Lately I’ve gotten back on track with proper weekly meal planning.  This process has been so instrumental in keeping me on track and successful that I thought I’d share a bit about it here.  I’m far from an expert in this (or any) area, but here are some of my tricks.

Starting out with meal planning can be daunting, but it certainly doesn’t have to be.  You should invest the time to find a system that will work for you and that you will be able to use for years to come.  For me this meant creating a template that I could print off and fill in meals and snacks for each day of the week.  It also meant investing some time in creating a few weeks worth of meal plans and complete ingredient lists.  Now when time is tight, I can grab one of those pre-made plans and lists, run through the pantry and fridge to check what I have on hand and go to the store.  For the pre-made plans, I included everything that we would eat in the week – 3 meals a day plus snacks – on the plan and the shopping list.  The shopping list is grouped by area of the store.  Yes, it took a bit of time to set it up.  But I’ve gotten great return on that investment when I’m able to reuse the plans over multiple weeks.

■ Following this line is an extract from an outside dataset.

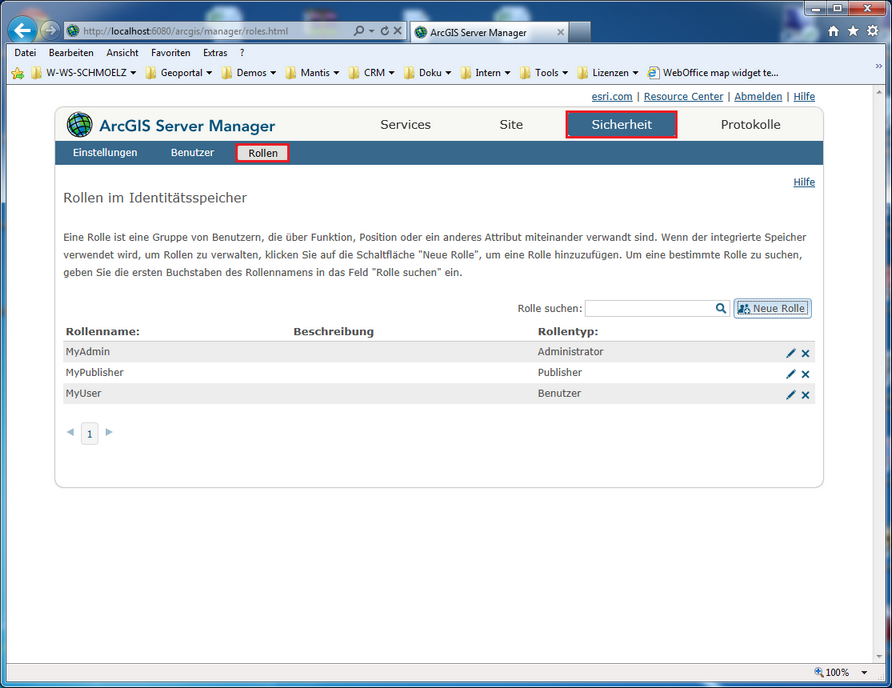This screenshot has width=892, height=688.
Task: Click the browser Home icon
Action: coord(833,31)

A quick and easy way to start would be to just make a list of 4-5 meals you’d like to prepare for the week.  Buy the necessary ingredients for those meals and post your list on the fridge.  When it’s time to prepare supper, pick one of the meals from the list and grab the ingredients.  Keeping that list of meals on the fridge helps reduce wasted unused food.  It also helps prevent the after work brain paralysis that I’ve experienced so often where I open the fridge, stare at full shelves and drawers, declare that there is nothing to eat, and order pizza.

A few things to keep in mind when meal planning…

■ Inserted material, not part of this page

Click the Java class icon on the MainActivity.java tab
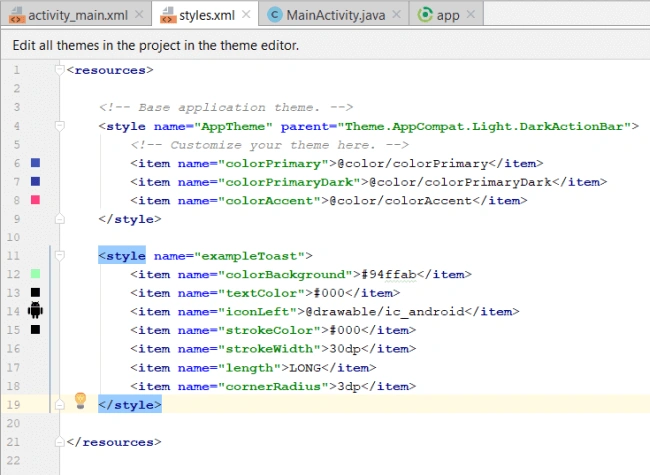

  1. Consider unused portions of packages.  For example, I like to buy the bigger trays of chicken breasts because they’re only $10/kilo.  I can get 2-3 meals for myself and my husband from one tray.  I plan the meals to use the chicken close together.
  2. Try pre-cooking meals or portions of meals.  Continuing the chicken example, we may want to have chicken stir fry on Tuesday night and cold chicken salad on Wednesday.  While I’m preparing Tuesday’s stir fry, I’ll turn on the oven and bake the remaining chicken breasts to use on Wednesday.  Stuff like this is ideal for those busy multi-tasking evenings.
  3. Save all your meal plans!  I have a binder that I keep with my frequently used cookbooks.  I slip all the meal plans I create in there, even the simplest ones.  I’m building up a library of weekly plans that I can return to over and over.
  4. If you’re counting calories or points, put the values right on your meal plan.  This is especially useful if you’re going to save the plan to use in future weeks.
  5. Check the fridge and pantry for food that should be used soon.  Find meals to use those ingredients.
  6. Plan breakfasts and lunches as well as suppers.  DH and I both enjoy leftovers for lunch, so we indicate on the weekly plan when a supper will create leftovers and plan to use them for the next day’s lunch.  If there won’t be much in the way of leftovers for the week, we’ll plan on buying stuff to make sandwiches or salads for lunches instead.  Planning breakfasts and lunches cuts down on the early morning brain paralysis when you stare at a fridge full of food before work, declare that there is nothing to eat, and buy a fast food breakfast and/or lunch (or skip a meal altogether).

Happy planning!  I’ll be sharing some of my own weekly plans in the weeks to come.